Flash hazards occur when a short circuit creates an arc. Shorts in high-energy circuits can cause the equivalent of welding arcs, which can flash-burn the eyes or cause injury from flying molten metal.
Electrical shock danger varies by wet or dry contact.
Dry skin has a resistance perhaps 10 times greater than wet skin. (Typical impedance of a wet gripping contact is 1500 ohms in parallel with 0.22 uF. Internal body resistance between hands is about 400 ohms.) Perspiration greatly decreases the meter's users skin resistance. The same voltage that would be safe with dry skin may put the user at the "surprise level" with wet skin.
Industrial high energy circuits (>220V ac).
The dividing line between high and low energy circuits is often given as 3,600 volt-amps (such as 240V ac, 15A circuit). Above this, a poorly designed DMM (digital multimeter), or one designed for light duty, could break down, resulting in damage and possible operator injuries. Only meters having special built-in protection such 600V fusing, ohms overload capability and transient protection should be used in these conditions.
Fault Conditions. These can occur when a circuit is accidentally shorted, or the DMM itself is overloaded. Faults cause arcing, sparks, fire explosions or other immediate hazards. (A simple overload is not a fault.) Common situations that lead to faults are:
- Accidental contact with a 480V ac power line while in the current mode.
- Accidental contact with power lines while in the resistance mode.
- High voltage transients from motor switching, load change, or indirect lightning surges.
Hazardous locations (potentially explosive atmospheres). A DMM may be safe by itself under normal operating conditions. But if it were to fault, it potentially could cause a spark or overheat a component to cause an explosion. Only specially designed and approved (and clearly labeled as such) meters should be used in hazardous locations. Even simply disconnecting test leads from live circuits on explosive environments, especially while measuring current with inductive loads, may create a dangerous spark.
Proper procedures for using DMMs
Always:
1) Inspect the test leads for insulation damage or exposed metal. Damaged leads should be replaced.
2) Reduce the risk of accidental contact by using leads with shrouded connectors and finger guards, and meters with recessed jacks.

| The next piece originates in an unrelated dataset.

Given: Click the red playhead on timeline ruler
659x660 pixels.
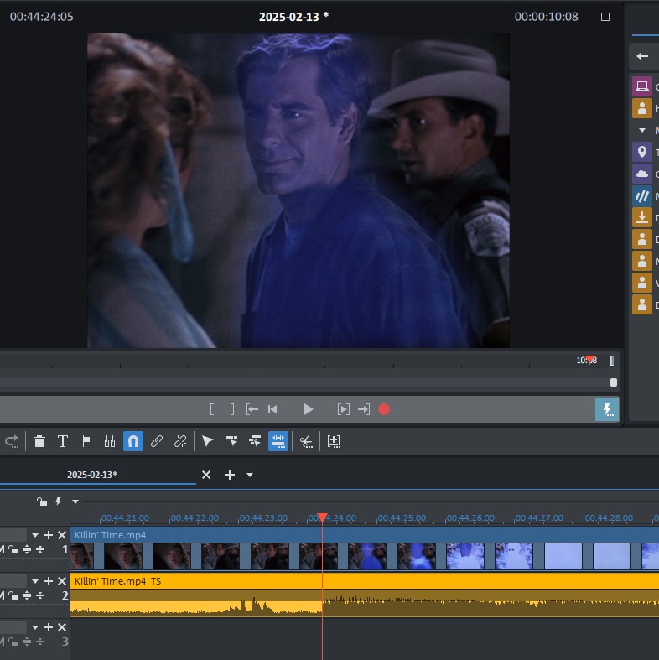Looking at the screenshot, I should click(322, 518).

3) Check continuity of the test leads.
4) Be certain the DMM itself is in good condition. During the continuity test, a meter reading that goes from overload to 0 generally means the circuitry is working properly.
5) Select the proper function and range for your measurement.
6) Electrically disconnect "hot" end first.
Safe Practices:
1) Insulate yourself from earth ground, using an insulating floor mat. If possible, employ one hand operation, keeping the other hand in your pocket to avoid accidentally allowing current to travel through your body to earth ground.
2) Follow all equipment safety procedures, disconnecting the power and discharging high-voltage capacitors prior to testing with the DMM. (This applies to dc power supplies, tube circuit transmitters, motor control circuits and x-ray machines.)
3) Working with a CRT? wear safety glasses and protective clothing to avoid injuries should an implosion cause flying glass.
4) Avoid working alone.
5) Using a current shunt? Turn the power off before connecting into the circuit. Overloading a current shunt will cause excessive heating.
6) Current greater than 2 Amps? Use clamp-on probes for maximum protection.
7) Measuring current transformer output or motor winding current? Check the fuse first. An open fuse will allow high voltage buildup, potentially damaging to equipment and operator.
8) Measuring automotive circuits? Be aware of potential danger from high voltage (up to 30,000V dc) and fire hazard from gasoline fumes/leakage.